▸ Text passage
Here’s a chicken-egg problem for which we are both the chickens and the eggs. Does the severity of a crisis determine the adequacy of a response, or does the inadequacy of response determine the severity of a crisis?
Even when an age is unprecedented, as ours certainly is, mediocre mouthpieces for the status quo refuse to see and feel the urgency. Their second-rate minds can only view the present through the past. Thus they never actually see anything at all, much less have an original insight.
What does it mean to see the past through the portal of the present, rather than the present through the prism of the past? It means retaining or recovering an innocence of perception.
That entails holding to what is, rather than viewing the world through one’s knowledge and experience. It involves rejecting relativism, casuistry and sophistry, without falling into the trap of solipsism, over-simplification and superiority.
Whether we are erudite and recondite, or untrained and instinctive, it becomes more and more difficult as we grow older to see things afresh. Mental and emotional memories accumulate and suffocate innocence of perception.

▸ Extracted material
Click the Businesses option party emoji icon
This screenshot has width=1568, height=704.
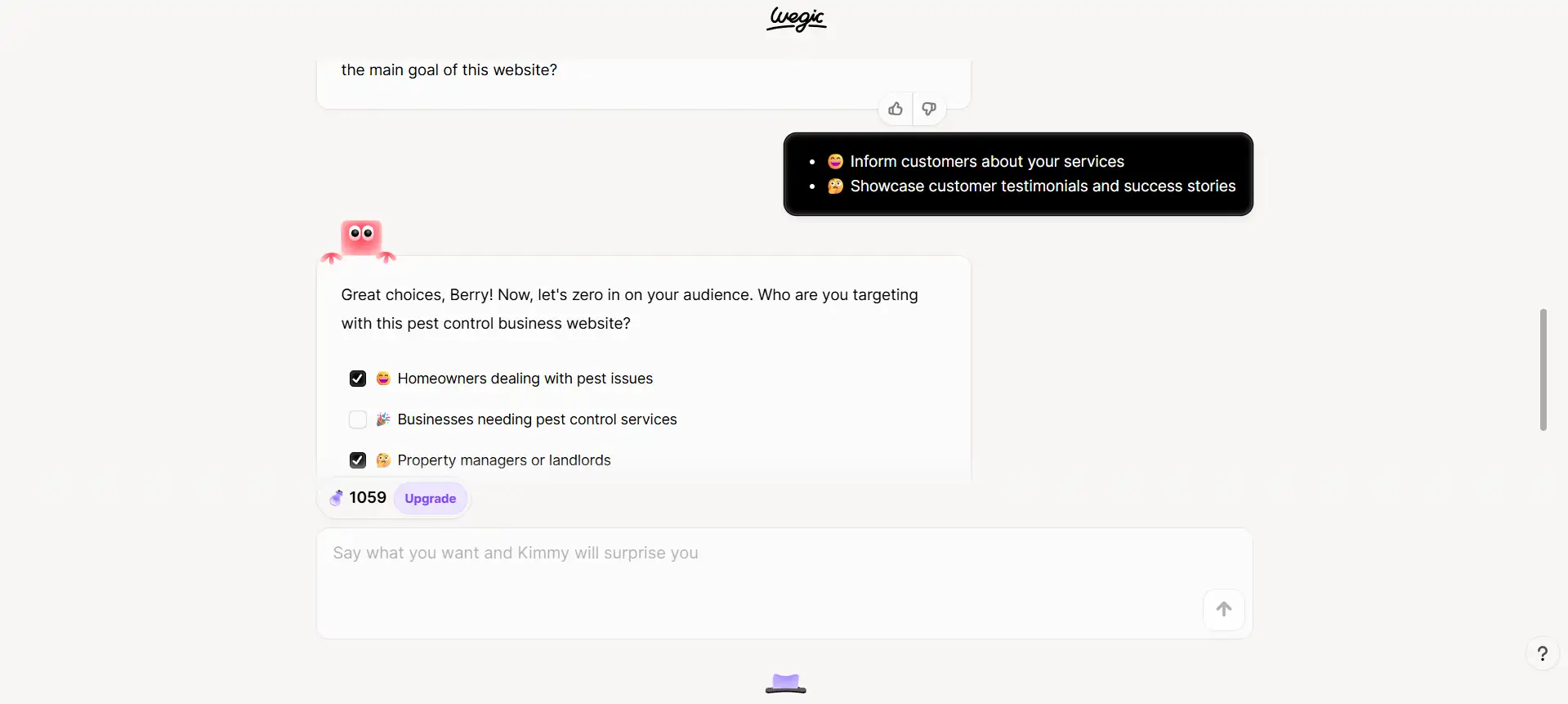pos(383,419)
==
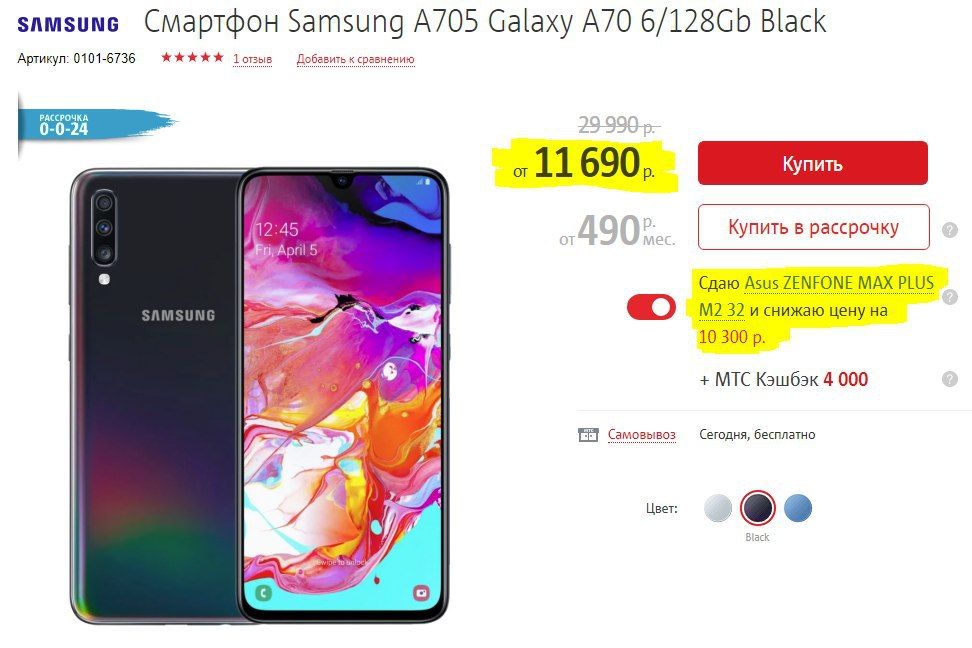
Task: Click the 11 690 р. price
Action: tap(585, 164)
...
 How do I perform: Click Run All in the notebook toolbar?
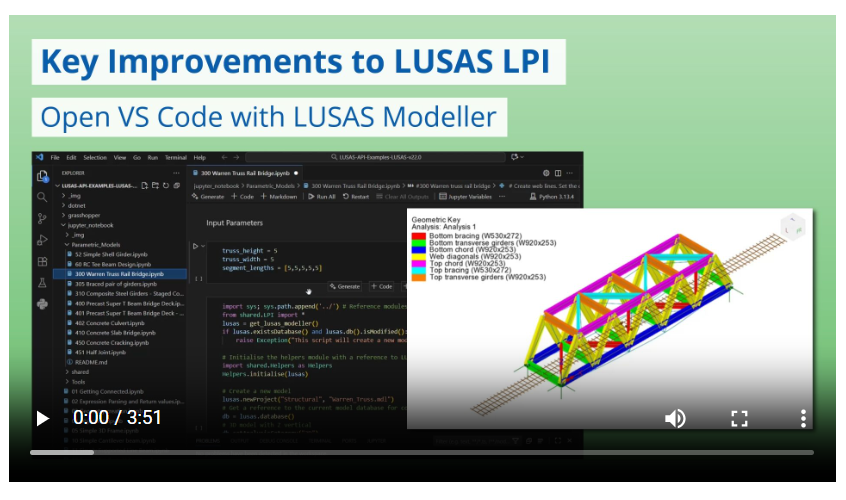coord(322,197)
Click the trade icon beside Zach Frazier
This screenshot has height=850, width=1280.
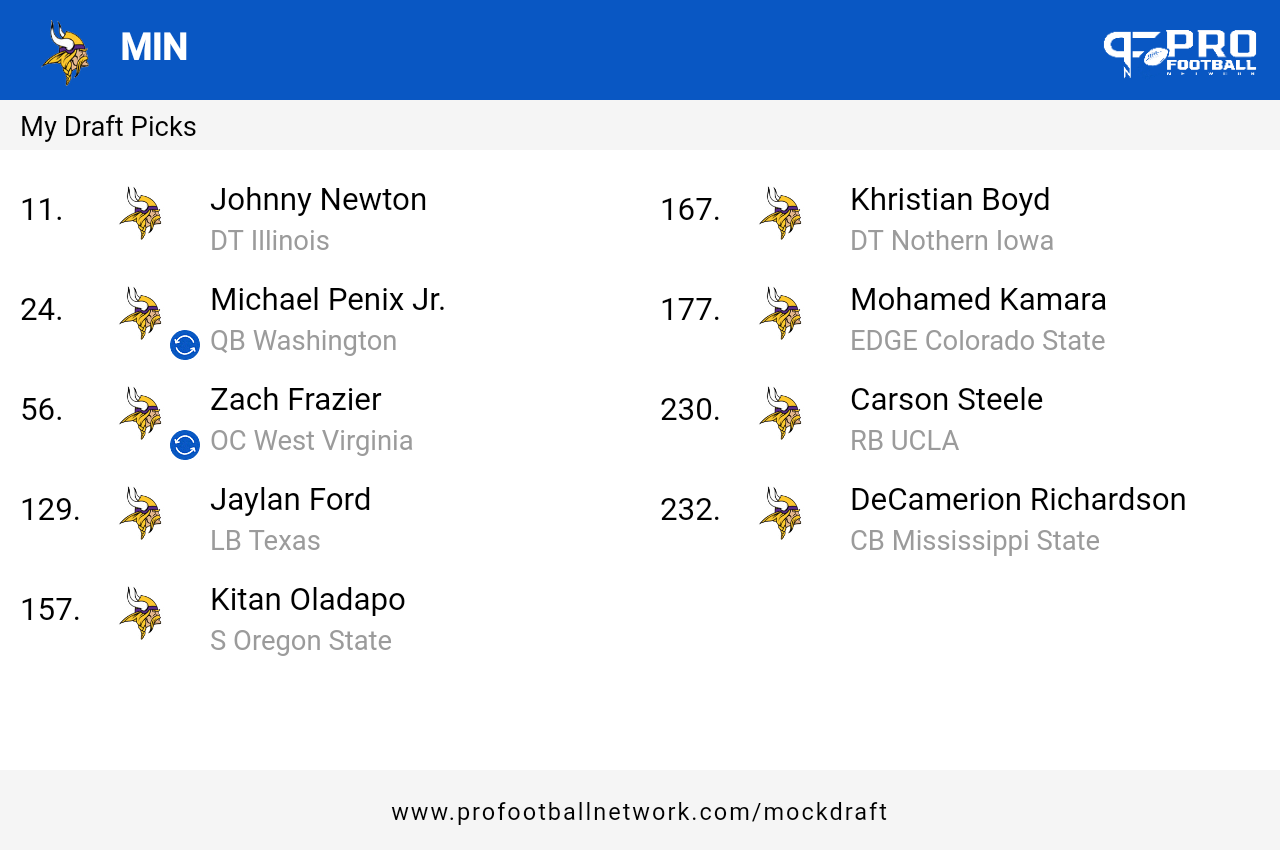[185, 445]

▸ Work request 1
In the essay on innocence of perception, what accumulates and suffocates innocence of perception as we grow older?
▸ Work request 2
Translate this sentence from the essay on innocence of perception into Spanish: "Their second-rate minds can only view the present through the past."
▸ Work request 3
Carry the essay on innocence of perception forward from its final sentence, keeping its reflective tone.

▸ Exercise result 1
Mental and emotional memories.

▸ Exercise result 2
Sus mentes de segunda categoría solo pueden ver el presente a través del pasado.

▸ Exercise result 3
The tendency to view the present through the experience and knowledge of the past is universal, rather than a matter of personal or cultural conditioning. This is partly how we “normalize” awful cultural and political conditions.
The greatest failure of journalists and the commentariat is that their knowledge of the past blinds them to the unique peril of the present. For example, in their view the wrongful invasion of Iraq is essentially no different than the wrongful invasion of Vietnam.
Viewing the present through the prism of the past, they believe the effects on the American psyche and body politic were greater with Vietnam, since many more American soldiers were involved, and more Americans and Vietnamese were killed.
Their calculus is purblind to the cumulativeness of darkness in the minds and hearts of people, and in the consciousness of humankind.
Can we really see the present world clearly, and look at the past through the portal of the present, rather than look at the present through the prism of the past? Yes, although one has to be willing and able to stand alone, and stand against the charge of naïveté.
Innocence is often synonymous with naïveté, and with foolishness. It isn’t.
When I was in my later teens, and without a good role model of what a man is, I persistently asked myself what it meant to be a man. I came to the realization that a man protects innocence within himself, and, to the extent he can, in those he cares about.
Men have forgotten this, or never knew it, and many have become womanish, while many women have become mannish, which refers to the worst traits of both sexes. Men, probably more than women, need to rediscover and redefine what it means to be a man.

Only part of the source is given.